1st quarter 2016 S&P 500

 

 

 

 

 

 

 

 

 

Source: BeSpoke 3.28.16 Chart of the Day

Despite negative news from abroad, the US economy continues to remain stable, strengthened by sectors of the economy that are powered by consumer spending, such as retail, housing and autos. US employers continue to add jobs, the employment rate is currently at 5% , there is wage growth and oil is beginning to stabilize. These are all good signs of a vibrant economy. In fact, the US seems to be the strongest, most stable economy in the world right now.

The Fed plans to proceed cautiously on raising rates due to “ongoing risks” from China and other global concerns. The major threats now come from “non-states”, such as ISIS and other terrorist groups, as we as a global society must learn to live with this and collectively contain this risk. According to Mohammed El-Erian, Chief Economic Advisor at Allianz, there is very little chance of a US recession this year and only a 30% chance for 2017. What could lead to this are Fed policy mistakes, market accidents and a world recession.

Politics took center stage this quarter, not only due to the upcoming Presidential election, but because two progressive states signed minimum wage increases into law. California and New York swiftly, as if in competition, adopted plans to reach a statewide wage floor of $15 per hour. To put this in perspective, the federal minimum wage is $7.25 per hour. The intent of this wage increase is to promote economic fairness; however, businesses and opponents have warned of the negative impact this will have on corporate profits and the resulting higher costs for consumers. The true effects of this legislation remain to be seen.

As for the Presidential election, this primary is certainly the strangest I have ever followed. A contested Republican convention in July is more of a reality than ever before. The last time this happened was in 1952. Each candidate needs 1,237 delegates to win the Republican nomination. The frontrunners, Ted Cruz and Donald Trump, need 88% and 55%,  respectively, of the remaining delegates. If that sounds like a lot, it is. This process is certain to at least go through June 7, when 303 delegates of the 800 delegates remaining to be determined will be on the ballot.

If there is a not a clear winner based on primary results, the winner will be decided at the Republican convention. Although a large percentage of the American people support Trump, the actual delegates do not seem to. Of the 168 National Republican Committee members, each of whom doubles as a convention delegate, only 1 publicly supports Trump. Most states bind their delegates to candidates based on the primary results. At the convention, delegates are released in stages and can then shift their support. There are 3 ballots at the convention and more delegates are released after each round. If Trump does not win on the first round, his odds do not look favorable.

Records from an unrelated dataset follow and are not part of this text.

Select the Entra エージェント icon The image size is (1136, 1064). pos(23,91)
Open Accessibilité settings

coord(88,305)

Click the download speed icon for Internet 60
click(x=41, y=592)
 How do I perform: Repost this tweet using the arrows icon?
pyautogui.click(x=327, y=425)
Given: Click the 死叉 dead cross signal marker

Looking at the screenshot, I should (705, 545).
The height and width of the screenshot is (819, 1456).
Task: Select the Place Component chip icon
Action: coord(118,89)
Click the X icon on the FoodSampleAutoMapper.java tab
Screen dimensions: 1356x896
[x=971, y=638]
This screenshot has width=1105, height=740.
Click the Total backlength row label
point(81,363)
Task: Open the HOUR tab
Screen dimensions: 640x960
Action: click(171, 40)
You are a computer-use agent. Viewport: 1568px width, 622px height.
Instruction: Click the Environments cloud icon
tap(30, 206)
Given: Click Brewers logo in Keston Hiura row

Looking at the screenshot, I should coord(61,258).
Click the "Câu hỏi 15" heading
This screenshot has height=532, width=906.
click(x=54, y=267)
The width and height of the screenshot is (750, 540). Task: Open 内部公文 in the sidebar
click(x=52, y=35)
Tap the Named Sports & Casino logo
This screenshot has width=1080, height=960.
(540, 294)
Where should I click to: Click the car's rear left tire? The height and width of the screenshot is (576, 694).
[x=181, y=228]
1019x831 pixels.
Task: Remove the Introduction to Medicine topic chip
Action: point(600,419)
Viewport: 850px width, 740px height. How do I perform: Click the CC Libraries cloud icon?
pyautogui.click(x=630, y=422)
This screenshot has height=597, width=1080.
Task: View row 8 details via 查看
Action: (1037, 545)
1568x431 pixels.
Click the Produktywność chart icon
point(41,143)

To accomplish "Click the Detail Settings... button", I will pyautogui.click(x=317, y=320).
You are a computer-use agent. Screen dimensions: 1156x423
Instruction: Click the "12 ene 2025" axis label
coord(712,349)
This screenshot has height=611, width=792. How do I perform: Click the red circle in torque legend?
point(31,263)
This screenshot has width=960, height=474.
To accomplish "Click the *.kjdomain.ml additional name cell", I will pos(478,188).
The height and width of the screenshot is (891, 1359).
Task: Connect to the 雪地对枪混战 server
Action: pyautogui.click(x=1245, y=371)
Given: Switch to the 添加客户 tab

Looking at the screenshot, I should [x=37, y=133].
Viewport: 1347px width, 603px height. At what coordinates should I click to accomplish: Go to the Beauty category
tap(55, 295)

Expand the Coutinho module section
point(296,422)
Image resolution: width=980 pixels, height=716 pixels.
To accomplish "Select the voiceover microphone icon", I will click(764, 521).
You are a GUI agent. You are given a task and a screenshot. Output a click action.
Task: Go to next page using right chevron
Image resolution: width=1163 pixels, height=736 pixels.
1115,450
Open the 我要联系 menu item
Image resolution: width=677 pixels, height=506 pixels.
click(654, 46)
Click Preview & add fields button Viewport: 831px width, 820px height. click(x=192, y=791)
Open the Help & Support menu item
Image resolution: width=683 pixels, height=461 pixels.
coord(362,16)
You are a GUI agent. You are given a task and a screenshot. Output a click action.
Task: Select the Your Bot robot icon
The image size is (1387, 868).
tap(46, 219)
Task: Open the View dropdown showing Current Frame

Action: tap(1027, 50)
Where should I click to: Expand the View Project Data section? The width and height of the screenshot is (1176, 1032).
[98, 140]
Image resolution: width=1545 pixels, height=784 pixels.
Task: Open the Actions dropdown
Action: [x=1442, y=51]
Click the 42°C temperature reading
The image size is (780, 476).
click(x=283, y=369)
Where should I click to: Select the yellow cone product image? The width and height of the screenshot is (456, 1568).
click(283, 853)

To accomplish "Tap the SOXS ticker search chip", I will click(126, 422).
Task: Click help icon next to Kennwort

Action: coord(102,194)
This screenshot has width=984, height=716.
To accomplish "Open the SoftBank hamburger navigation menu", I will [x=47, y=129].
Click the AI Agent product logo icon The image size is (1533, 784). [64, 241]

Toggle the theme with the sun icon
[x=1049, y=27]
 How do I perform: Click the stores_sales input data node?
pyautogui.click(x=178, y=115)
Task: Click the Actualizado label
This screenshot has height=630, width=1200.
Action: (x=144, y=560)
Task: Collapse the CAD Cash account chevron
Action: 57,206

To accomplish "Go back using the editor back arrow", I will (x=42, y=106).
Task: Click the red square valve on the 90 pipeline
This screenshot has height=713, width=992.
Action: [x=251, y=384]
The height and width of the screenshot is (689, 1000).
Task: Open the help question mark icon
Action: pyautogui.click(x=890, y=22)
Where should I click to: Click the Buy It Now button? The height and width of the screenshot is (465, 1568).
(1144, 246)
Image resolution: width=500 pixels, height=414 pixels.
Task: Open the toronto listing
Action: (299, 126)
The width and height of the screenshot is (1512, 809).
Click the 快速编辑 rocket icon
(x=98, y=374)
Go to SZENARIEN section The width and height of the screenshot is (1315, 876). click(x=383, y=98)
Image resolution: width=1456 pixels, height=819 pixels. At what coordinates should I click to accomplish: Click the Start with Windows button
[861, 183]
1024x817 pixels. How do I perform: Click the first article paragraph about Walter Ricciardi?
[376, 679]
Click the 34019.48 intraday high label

And just as interesting as the Republican nomination process is the Democratic nomination process. It seemed that early on, the Democratic party piled all of its eggs in Hillary Clinton’s Easter basket, but along came Bernie Sanders. Sanders may have been an unlikely contestant but he has gained support, even among young women voters. Clinton is under threat of being indicted as the FBI investigation into that whole mess involving her emails enters its final stages. Although she has been dismissive about the matter, there is concern among top ranking Democrats in Washington regarding her inability to move forward as the nominee if she is indicted.

So right now, for both parties, it seems to be anyone’s game! I hope you enjoyed all of this political commentary, which is just fascinating and certainly not a representation of my political views. The end result will have an effect on the economy and therefore, very important and worthy of following closely.